It would have been cool if there were more challenges and more features inspired by the Campus Legend/Road to Glory game modes. In NCAA Football 13, you can earn the right to call hot routes and even pick some extra plays if you don’t like the one you see.
In Longshot mode, you can’t even call a hot route. Am I asking for too much here?
While this is understandable because Wade’s football IQ is extremely suspect, there are certain points in the game where the play call isn’t what’s best for the situation at hand. Say you need to go out of bounds to save clock. The coach might call a play to help you, and he might not.
Unlike Road to Glory mode in the college football editions, Longshot wants you to trust the process and not try to challenge the coach in any way, shape, or form. The only time you can “rebel” against the play call is when you scramble out of the pocket. While I understand that Wade isn’t adept at making reads or remembering plays, it’s kind of frustrating when I can’t even tell Cruise to run a slant route instead of curl, and I’ve been playing with him since I was a kid.
You can’t skip stuff.
Because of a number of decisions you have to make, you can’t skip any cut-scenes —even if this is your second time going through the story mode.

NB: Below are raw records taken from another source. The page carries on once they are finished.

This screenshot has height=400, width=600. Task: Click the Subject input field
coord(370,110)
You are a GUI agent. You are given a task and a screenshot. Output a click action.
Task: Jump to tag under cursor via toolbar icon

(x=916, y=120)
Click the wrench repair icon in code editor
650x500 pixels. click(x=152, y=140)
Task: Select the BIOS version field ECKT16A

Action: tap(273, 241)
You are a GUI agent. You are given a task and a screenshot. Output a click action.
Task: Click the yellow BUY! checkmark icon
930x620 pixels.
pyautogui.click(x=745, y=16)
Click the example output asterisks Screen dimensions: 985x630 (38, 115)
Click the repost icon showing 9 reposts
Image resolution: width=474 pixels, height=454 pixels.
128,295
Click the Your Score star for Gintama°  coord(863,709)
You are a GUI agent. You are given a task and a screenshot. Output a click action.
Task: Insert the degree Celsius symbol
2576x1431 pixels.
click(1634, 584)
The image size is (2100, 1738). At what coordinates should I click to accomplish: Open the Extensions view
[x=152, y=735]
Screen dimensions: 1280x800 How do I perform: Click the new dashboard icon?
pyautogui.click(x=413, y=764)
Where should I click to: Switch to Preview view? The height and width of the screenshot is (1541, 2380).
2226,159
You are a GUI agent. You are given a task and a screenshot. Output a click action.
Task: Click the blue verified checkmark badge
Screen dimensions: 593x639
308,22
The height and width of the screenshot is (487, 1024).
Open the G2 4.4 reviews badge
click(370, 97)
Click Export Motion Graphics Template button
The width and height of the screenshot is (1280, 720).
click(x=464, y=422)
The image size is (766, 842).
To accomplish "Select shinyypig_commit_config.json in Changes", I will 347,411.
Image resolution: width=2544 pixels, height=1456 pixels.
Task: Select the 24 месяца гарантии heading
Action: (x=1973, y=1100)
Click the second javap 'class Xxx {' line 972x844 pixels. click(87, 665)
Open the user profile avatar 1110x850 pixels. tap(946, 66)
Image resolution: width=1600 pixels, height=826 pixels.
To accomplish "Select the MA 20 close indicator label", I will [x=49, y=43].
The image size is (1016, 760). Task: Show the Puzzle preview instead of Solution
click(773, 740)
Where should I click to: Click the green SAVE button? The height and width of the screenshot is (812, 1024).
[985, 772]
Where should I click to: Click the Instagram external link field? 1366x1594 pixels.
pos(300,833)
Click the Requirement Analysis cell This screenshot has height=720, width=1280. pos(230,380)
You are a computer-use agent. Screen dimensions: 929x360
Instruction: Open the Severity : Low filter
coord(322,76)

It doesn’t matter because what happens in the story mode relies on the choices you have made.
There isn’t just one singular ending to this story mode, and your choices will determine which ending occurs. The scenes run long at certain points and save checkpoints aren’t as convenient. There were times when I was scared to quit the game because that would mean that I’d have to listen to the same dialogue again.
I’m probably not going to play it again.
Longshot has very little replay value. Playing this story mode a second time is like when you and your friends don’t putt the ball into the 18th hole at mini golf and play the course again. Yes, you’re still playing mini golf, but you know what to do and what not to do to help your score. It is what it is. Unless you’re one of those people who wants to earn a 10/10 scout grade, you’ll likely be content with the final result the first time you run through it. Unless you tanked it like I did.
I got a 9.9. on my second go-round and I’m pretty content with it.
Longshot is good for what it is. It has a strong plot with a read-and-react style of writing that makes you seem like you’re active and important to the story. While it isn’t perfect, I wasn’t expecting it to be on the first attempt. I entered this game mode with no specific expectations and was surprised with the format, storyline, and plot.
I’m excited to see what Madden will do for the next version if it continues making stories like this.